**** Material for the task
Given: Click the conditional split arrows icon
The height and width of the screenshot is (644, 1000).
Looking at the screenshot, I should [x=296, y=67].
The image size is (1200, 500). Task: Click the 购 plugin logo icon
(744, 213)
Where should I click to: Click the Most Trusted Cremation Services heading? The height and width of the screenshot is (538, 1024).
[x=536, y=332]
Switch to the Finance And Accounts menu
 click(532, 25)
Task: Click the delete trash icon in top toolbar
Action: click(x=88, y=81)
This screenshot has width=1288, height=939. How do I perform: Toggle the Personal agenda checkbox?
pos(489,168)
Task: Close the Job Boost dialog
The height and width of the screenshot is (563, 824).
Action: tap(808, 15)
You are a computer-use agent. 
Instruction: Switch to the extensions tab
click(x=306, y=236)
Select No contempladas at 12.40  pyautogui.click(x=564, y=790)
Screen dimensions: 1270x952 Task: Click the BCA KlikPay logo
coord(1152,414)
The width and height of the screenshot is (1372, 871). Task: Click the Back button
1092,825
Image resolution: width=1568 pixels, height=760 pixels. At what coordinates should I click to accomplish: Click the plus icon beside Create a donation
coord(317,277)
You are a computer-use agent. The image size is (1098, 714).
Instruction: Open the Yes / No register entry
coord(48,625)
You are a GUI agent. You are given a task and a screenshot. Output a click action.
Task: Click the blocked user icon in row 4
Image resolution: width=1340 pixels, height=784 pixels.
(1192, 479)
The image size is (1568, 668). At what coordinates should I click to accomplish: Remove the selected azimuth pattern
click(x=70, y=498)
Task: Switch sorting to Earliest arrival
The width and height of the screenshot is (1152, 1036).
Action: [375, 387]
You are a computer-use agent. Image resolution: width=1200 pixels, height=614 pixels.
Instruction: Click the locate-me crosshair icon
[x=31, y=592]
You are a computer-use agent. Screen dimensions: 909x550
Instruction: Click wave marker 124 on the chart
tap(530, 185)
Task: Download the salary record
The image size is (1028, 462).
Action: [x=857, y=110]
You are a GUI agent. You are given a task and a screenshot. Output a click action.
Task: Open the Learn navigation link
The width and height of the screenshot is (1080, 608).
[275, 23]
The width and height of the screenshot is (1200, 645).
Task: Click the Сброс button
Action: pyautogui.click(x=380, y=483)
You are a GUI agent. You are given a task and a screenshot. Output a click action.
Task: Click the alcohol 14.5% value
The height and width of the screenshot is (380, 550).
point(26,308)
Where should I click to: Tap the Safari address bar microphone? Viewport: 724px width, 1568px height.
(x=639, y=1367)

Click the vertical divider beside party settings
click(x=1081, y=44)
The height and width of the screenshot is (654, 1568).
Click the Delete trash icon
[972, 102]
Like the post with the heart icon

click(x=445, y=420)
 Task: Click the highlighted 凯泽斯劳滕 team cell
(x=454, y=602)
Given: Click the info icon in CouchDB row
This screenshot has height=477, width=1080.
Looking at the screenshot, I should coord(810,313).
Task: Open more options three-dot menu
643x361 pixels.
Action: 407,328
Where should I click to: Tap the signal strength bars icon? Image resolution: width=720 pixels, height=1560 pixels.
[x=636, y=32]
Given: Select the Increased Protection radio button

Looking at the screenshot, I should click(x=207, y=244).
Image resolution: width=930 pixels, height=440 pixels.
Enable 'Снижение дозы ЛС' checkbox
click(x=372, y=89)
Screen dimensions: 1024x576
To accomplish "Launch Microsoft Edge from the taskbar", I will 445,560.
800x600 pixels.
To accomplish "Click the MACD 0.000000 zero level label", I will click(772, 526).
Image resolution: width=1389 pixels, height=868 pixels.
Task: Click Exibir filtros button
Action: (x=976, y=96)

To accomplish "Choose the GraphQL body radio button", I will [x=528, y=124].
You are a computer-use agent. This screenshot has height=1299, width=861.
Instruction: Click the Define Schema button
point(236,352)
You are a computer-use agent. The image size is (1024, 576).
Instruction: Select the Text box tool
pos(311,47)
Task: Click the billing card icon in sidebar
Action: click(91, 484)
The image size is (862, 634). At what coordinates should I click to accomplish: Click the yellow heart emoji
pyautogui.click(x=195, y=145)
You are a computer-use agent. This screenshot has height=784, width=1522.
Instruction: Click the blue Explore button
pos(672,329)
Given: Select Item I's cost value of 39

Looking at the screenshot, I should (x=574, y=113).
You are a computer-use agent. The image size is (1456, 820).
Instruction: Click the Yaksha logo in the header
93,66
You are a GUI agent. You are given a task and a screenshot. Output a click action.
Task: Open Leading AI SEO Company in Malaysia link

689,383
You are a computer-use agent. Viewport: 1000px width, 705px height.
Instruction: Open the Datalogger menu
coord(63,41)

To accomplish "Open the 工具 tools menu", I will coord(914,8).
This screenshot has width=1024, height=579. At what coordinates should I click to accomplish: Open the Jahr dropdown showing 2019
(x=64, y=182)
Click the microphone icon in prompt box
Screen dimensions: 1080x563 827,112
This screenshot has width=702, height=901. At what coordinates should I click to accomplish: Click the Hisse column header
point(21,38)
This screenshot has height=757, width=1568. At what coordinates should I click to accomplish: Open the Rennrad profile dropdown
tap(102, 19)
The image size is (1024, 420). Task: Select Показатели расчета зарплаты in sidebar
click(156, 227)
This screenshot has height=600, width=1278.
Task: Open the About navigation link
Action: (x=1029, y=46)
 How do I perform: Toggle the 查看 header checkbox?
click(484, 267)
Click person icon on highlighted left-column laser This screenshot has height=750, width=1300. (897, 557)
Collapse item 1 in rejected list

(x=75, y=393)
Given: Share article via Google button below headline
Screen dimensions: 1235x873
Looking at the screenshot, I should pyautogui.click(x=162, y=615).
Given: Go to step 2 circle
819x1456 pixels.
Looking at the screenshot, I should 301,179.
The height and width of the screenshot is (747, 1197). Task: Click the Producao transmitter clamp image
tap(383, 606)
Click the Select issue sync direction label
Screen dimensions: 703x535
********
> [Your goal]:
Every record, restated word for word, should make up your reply.

> [Answer to the problem]:
Given: Click the conditional split arrows icon
The height and width of the screenshot is (644, 1000).
Looking at the screenshot, I should [x=296, y=67].
The image size is (1200, 500). Task: Click the 购 plugin logo icon
(744, 213)
Where should I click to: Click the Most Trusted Cremation Services heading? The height and width of the screenshot is (538, 1024).
[x=536, y=332]
Switch to the Finance And Accounts menu
 click(532, 25)
Task: Click the delete trash icon in top toolbar
Action: click(x=88, y=81)
This screenshot has width=1288, height=939. How do I perform: Toggle the Personal agenda checkbox?
pos(489,168)
Task: Close the Job Boost dialog
The height and width of the screenshot is (563, 824).
Action: tap(808, 15)
You are a computer-use agent. 
Instruction: Switch to the extensions tab
click(x=306, y=236)
Select No contempladas at 12.40  pyautogui.click(x=564, y=790)
Screen dimensions: 1270x952 Task: Click the BCA KlikPay logo
coord(1152,414)
The width and height of the screenshot is (1372, 871). Task: Click the Back button
1092,825
Image resolution: width=1568 pixels, height=760 pixels. At what coordinates should I click to accomplish: Click the plus icon beside Create a donation
coord(317,277)
You are a computer-use agent. The image size is (1098, 714).
Instruction: Open the Yes / No register entry
coord(48,625)
You are a GUI agent. You are given a task and a screenshot. Output a click action.
Task: Click the blocked user icon in row 4
Image resolution: width=1340 pixels, height=784 pixels.
(1192, 479)
The image size is (1568, 668). At what coordinates should I click to accomplish: Remove the selected azimuth pattern
click(x=70, y=498)
Task: Switch sorting to Earliest arrival
The width and height of the screenshot is (1152, 1036).
Action: [375, 387]
You are a computer-use agent. Image resolution: width=1200 pixels, height=614 pixels.
Instruction: Click the locate-me crosshair icon
[x=31, y=592]
You are a computer-use agent. Screen dimensions: 909x550
Instruction: Click wave marker 124 on the chart
tap(530, 185)
Task: Download the salary record
The image size is (1028, 462).
Action: [x=857, y=110]
You are a GUI agent. You are given a task and a screenshot. Output a click action.
Task: Open the Learn navigation link
The width and height of the screenshot is (1080, 608).
[275, 23]
The width and height of the screenshot is (1200, 645).
Task: Click the Сброс button
Action: pyautogui.click(x=380, y=483)
You are a GUI agent. You are given a task and a screenshot. Output a click action.
Task: Click the alcohol 14.5% value
The height and width of the screenshot is (380, 550).
point(26,308)
Where should I click to: Tap the Safari address bar microphone? Viewport: 724px width, 1568px height.
(x=639, y=1367)

Click the vertical divider beside party settings
click(x=1081, y=44)
The height and width of the screenshot is (654, 1568).
Click the Delete trash icon
[972, 102]
Like the post with the heart icon

click(x=445, y=420)
 Task: Click the highlighted 凯泽斯劳滕 team cell
(x=454, y=602)
Given: Click the info icon in CouchDB row
This screenshot has height=477, width=1080.
Looking at the screenshot, I should coord(810,313).
Task: Open more options three-dot menu
643x361 pixels.
Action: 407,328
Where should I click to: Tap the signal strength bars icon? Image resolution: width=720 pixels, height=1560 pixels.
[x=636, y=32]
Given: Select the Increased Protection radio button

Looking at the screenshot, I should click(x=207, y=244).
Image resolution: width=930 pixels, height=440 pixels.
Enable 'Снижение дозы ЛС' checkbox
click(x=372, y=89)
Screen dimensions: 1024x576
To accomplish "Launch Microsoft Edge from the taskbar", I will 445,560.
800x600 pixels.
To accomplish "Click the MACD 0.000000 zero level label", I will click(772, 526).
Image resolution: width=1389 pixels, height=868 pixels.
Task: Click Exibir filtros button
Action: (x=976, y=96)

To accomplish "Choose the GraphQL body radio button", I will [x=528, y=124].
You are a computer-use agent. This screenshot has height=1299, width=861.
Instruction: Click the Define Schema button
point(236,352)
You are a computer-use agent. The image size is (1024, 576).
Instruction: Select the Text box tool
pos(311,47)
Task: Click the billing card icon in sidebar
Action: click(91, 484)
The image size is (862, 634). At what coordinates should I click to accomplish: Click the yellow heart emoji
pyautogui.click(x=195, y=145)
You are a computer-use agent. This screenshot has height=784, width=1522.
Instruction: Click the blue Explore button
pos(672,329)
Given: Select Item I's cost value of 39

Looking at the screenshot, I should (x=574, y=113).
You are a computer-use agent. The image size is (1456, 820).
Instruction: Click the Yaksha logo in the header
93,66
You are a GUI agent. You are given a task and a screenshot. Output a click action.
Task: Open Leading AI SEO Company in Malaysia link

689,383
You are a computer-use agent. Viewport: 1000px width, 705px height.
Instruction: Open the Datalogger menu
coord(63,41)

To accomplish "Open the 工具 tools menu", I will coord(914,8).
This screenshot has width=1024, height=579. At what coordinates should I click to accomplish: Open the Jahr dropdown showing 2019
(x=64, y=182)
Click the microphone icon in prompt box
Screen dimensions: 1080x563 827,112
This screenshot has width=702, height=901. At what coordinates should I click to accomplish: Click the Hisse column header
point(21,38)
This screenshot has height=757, width=1568. At what coordinates should I click to accomplish: Open the Rennrad profile dropdown
tap(102, 19)
The image size is (1024, 420). Task: Select Показатели расчета зарплаты in sidebar
click(156, 227)
This screenshot has height=600, width=1278.
Task: Open the About navigation link
Action: (x=1029, y=46)
 How do I perform: Toggle the 查看 header checkbox?
click(484, 267)
Click person icon on highlighted left-column laser This screenshot has height=750, width=1300. (897, 557)
Collapse item 1 in rejected list

(x=75, y=393)
Given: Share article via Google button below headline
Screen dimensions: 1235x873
Looking at the screenshot, I should pyautogui.click(x=162, y=615).
Given: Go to step 2 circle
819x1456 pixels.
Looking at the screenshot, I should 301,179.
The height and width of the screenshot is (747, 1197). Task: Click the Producao transmitter clamp image
tap(383, 606)
Click the Select issue sync direction label
Screen dimensions: 703x535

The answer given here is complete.